BEGIN

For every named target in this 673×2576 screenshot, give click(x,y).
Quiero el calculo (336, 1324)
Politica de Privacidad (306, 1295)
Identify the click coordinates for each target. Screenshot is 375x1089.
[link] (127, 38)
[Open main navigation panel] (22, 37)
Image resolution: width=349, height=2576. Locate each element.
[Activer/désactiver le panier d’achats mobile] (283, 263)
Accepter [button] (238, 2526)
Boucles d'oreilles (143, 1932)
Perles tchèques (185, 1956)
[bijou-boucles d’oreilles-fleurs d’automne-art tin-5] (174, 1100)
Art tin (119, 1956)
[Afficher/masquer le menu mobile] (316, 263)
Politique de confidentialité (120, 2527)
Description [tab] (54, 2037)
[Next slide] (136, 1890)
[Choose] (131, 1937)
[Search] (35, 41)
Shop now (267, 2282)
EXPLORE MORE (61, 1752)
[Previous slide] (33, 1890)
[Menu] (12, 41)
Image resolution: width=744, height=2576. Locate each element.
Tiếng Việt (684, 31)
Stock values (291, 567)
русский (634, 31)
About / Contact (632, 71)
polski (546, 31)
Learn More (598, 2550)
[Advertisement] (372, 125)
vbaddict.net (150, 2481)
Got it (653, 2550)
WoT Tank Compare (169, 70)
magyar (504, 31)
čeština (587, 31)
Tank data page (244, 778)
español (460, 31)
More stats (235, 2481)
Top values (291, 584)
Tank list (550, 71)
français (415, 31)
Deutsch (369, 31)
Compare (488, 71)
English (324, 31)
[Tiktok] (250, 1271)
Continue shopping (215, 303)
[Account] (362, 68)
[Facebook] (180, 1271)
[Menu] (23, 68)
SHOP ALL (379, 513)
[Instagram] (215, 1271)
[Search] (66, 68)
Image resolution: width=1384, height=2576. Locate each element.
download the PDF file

END

(What needs to be done): For the word "height", find all matching lines in the entries above and copy them out.

(Answer box):
Image resolution: width=349, height=2576. Locate each element.
Image resolution: width=744, height=2576. Locate each element.
Image resolution: width=1384, height=2576. Locate each element.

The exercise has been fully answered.